======== RECORDS SHOWN
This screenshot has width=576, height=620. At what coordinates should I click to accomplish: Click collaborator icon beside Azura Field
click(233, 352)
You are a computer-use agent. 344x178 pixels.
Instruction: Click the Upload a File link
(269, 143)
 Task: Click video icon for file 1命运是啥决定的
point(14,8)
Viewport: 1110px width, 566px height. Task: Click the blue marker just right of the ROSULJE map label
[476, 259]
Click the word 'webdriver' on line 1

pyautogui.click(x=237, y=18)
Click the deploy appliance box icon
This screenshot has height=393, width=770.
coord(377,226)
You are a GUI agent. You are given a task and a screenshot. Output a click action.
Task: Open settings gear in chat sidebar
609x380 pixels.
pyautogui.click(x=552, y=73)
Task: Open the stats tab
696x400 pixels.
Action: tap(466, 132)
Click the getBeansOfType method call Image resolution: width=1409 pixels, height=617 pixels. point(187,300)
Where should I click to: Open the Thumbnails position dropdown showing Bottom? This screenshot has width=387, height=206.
================
§ DIRECTIONS FOR THIS TASK
Every entry above must be reproduced exactly.

§ RESULT
This screenshot has width=576, height=620. At what coordinates should I click to accomplish: Click collaborator icon beside Azura Field
click(233, 352)
You are a computer-use agent. 344x178 pixels.
Instruction: Click the Upload a File link
(269, 143)
 Task: Click video icon for file 1命运是啥决定的
point(14,8)
Viewport: 1110px width, 566px height. Task: Click the blue marker just right of the ROSULJE map label
[476, 259]
Click the word 'webdriver' on line 1

pyautogui.click(x=237, y=18)
Click the deploy appliance box icon
This screenshot has height=393, width=770.
coord(377,226)
You are a GUI agent. You are given a task and a screenshot. Output a click action.
Task: Open settings gear in chat sidebar
609x380 pixels.
pyautogui.click(x=552, y=73)
Task: Open the stats tab
696x400 pixels.
Action: tap(466, 132)
Click the getBeansOfType method call Image resolution: width=1409 pixels, height=617 pixels. point(187,300)
Where should I click to: Open the Thumbnails position dropdown showing Bottom? This screenshot has width=387, height=206.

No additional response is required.